McDonald's Holding Japan said in a statement Tuesday it had stopped serving chicken McNuggets "after confirming the complaint" which Chinese television channel Dragon TV aired last weekend, Efe news agency reported.
The Shanghai TV revealed Sunday that the Husi firm, which supplies meat to several fast food companies, had consistently falsified expiration dates.
Among other irregularities, the channel released footage filmed at the Husi factory in Shanghai showing how chicken discarded after routine checks by authorities were repeatedly reprocessed to pass quality controls.
The report, made with a hidden camera and undercover journalists, also showed employees picking up meat from the floor and throwing it into the grinder to make hamburgers.
More From This Section
A Husi director told the journalists that top company executives had allowed personnel to use expired meat to make hamburgers.
McDonald's Japan Tuesday said it had "cancelled" its purchase agreement with Husi and had already found alternative purveyors in China and Thailand, but did not specify when it would resume its chicken sales.

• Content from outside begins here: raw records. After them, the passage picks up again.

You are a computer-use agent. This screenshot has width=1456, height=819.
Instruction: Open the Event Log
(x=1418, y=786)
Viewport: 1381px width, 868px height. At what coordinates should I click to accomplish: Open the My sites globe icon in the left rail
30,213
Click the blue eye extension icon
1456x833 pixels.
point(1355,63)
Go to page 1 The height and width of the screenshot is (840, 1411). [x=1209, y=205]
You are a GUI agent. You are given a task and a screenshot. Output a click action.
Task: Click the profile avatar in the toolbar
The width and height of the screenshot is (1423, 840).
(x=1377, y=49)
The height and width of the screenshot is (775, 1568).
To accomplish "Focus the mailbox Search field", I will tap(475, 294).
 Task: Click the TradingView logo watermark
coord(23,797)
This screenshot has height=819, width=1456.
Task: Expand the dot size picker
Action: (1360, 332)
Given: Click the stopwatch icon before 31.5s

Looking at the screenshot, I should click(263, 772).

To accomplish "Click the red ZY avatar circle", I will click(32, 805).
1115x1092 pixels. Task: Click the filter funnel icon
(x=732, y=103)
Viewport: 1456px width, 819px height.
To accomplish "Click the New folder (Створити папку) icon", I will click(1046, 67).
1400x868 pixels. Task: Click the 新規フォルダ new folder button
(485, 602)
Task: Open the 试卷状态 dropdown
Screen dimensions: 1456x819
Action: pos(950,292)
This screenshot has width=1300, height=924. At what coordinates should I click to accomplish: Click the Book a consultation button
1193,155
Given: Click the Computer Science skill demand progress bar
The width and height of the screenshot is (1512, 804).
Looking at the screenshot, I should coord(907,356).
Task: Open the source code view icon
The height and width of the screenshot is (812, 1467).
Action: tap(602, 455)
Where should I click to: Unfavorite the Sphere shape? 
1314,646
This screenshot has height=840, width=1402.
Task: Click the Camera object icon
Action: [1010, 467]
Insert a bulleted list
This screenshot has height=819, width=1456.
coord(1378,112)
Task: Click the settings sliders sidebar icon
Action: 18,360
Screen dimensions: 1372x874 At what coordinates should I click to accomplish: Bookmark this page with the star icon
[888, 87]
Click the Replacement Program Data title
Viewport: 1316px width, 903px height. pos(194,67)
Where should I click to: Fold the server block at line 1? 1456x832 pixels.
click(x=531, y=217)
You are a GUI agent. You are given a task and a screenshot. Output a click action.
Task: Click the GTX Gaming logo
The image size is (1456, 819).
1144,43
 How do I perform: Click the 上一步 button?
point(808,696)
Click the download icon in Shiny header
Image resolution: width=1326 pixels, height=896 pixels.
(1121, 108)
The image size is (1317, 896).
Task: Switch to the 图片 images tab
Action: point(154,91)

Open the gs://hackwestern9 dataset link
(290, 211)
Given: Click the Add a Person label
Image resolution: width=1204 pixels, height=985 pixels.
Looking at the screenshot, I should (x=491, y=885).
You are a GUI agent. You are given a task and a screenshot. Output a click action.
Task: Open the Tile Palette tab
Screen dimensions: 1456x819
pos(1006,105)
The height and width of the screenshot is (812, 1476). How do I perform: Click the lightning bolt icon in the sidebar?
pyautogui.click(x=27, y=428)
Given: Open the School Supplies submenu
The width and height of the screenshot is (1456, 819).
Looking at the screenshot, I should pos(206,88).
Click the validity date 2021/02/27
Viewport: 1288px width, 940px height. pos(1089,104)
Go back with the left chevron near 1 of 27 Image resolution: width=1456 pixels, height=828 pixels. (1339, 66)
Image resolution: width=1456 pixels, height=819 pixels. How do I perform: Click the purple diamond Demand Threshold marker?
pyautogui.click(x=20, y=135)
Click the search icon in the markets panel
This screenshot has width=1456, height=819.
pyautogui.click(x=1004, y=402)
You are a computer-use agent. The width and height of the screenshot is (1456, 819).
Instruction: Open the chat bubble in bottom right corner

Shares of the company, which recently had gone through operational difficulties, touched its lowest level in a year and a half and lost 0.35 percent at the closing session of the Tokyo Stock Exchange.
Earlier, the US coffee chain Starbucks, Burger King, McDonald's, Pizza Hut, KFC and Dicos in China had withdrawn products that contained meat supplied by Husi.
In a statement posted on its official Weibo account - a Chinese social networking site - Starbucks announced Tuesday that it had decided to withdraw one of its products, the chicken panini with apple sauce, which contained meat from a supplier who used products of Shanghai Husi.
Starbucks's sandwich was being sold in 13 Chinese provinces and in the major cities of the country.
Apart from Starbucks, Burger King has also posted the withdrawal of its products containing meat sourced from Husi on its Weibo account, adding that it has begun an inquiry into the matter.
Dicos, a Chinese chain owned by Taiwan's Ting Hsin International Group, made similar statements on the popular Chinese social networking site, while Ikea confirmed that it had stopped dealing with Husi in September last year.
Husi is the Chinese subsidiary of the OSI Group, a food processing company with its main US headquarters in Aurora, Illinois, that has issued a statement apologising for "the problems caused or if any consumer has been affected".
Meanwhile, authorities in China have rushed to seal up suspicious meat products in fast food chains, including McDonald's and KFC.
The move came in response to the media and public outcry over selling adulterated products with rotten meat and meat beyond its expiration date, Xinhua reported.
The expose prompted Shanghai authorities to suspend production at Shanghai Husi Sunday, while cities and provinces across China Monday moved to seal Husi supplies at local fast food chains.
The food and drug administration of Chengdu, capital of Sichuan Province, sealed 9.6 tonnes of Husi products at warehouses and outlets of McDonald's, KFC and Dicos.
Hangzhou, capital of Zhejiang Province, also sealed 1.77 tonnes of beef steaks and over six tonnes of chicken and pork products at KFC and Pizza Hut, both under Yum Brands, as well as McDonald's.
Officials in the two cities said the chains had voluntarily stopped selling the affected products and sealed their Husi supplies after the scandal broke out.
Other provincial-level regions, including Guangdong, Guangxi and Inner Mongolia, have also reported sealing the products and ordered companies to stop selling products supplied by Husi, te Xinhua reported said.
McDonald's said some of its restaurants might face a supply shortage in a statement released Monday.
China Food and Drug Administration Monday ordered local authorities to investigate all food factories with investment from OSI Group in the provinces of Hebei, Shandong, Henan, Guangdong and Yunnan.
This is the latest case regarding food insecurity in China, one of the most serious problems affecting the country, where irregularities of this kind are on the rise leading to growing public concern.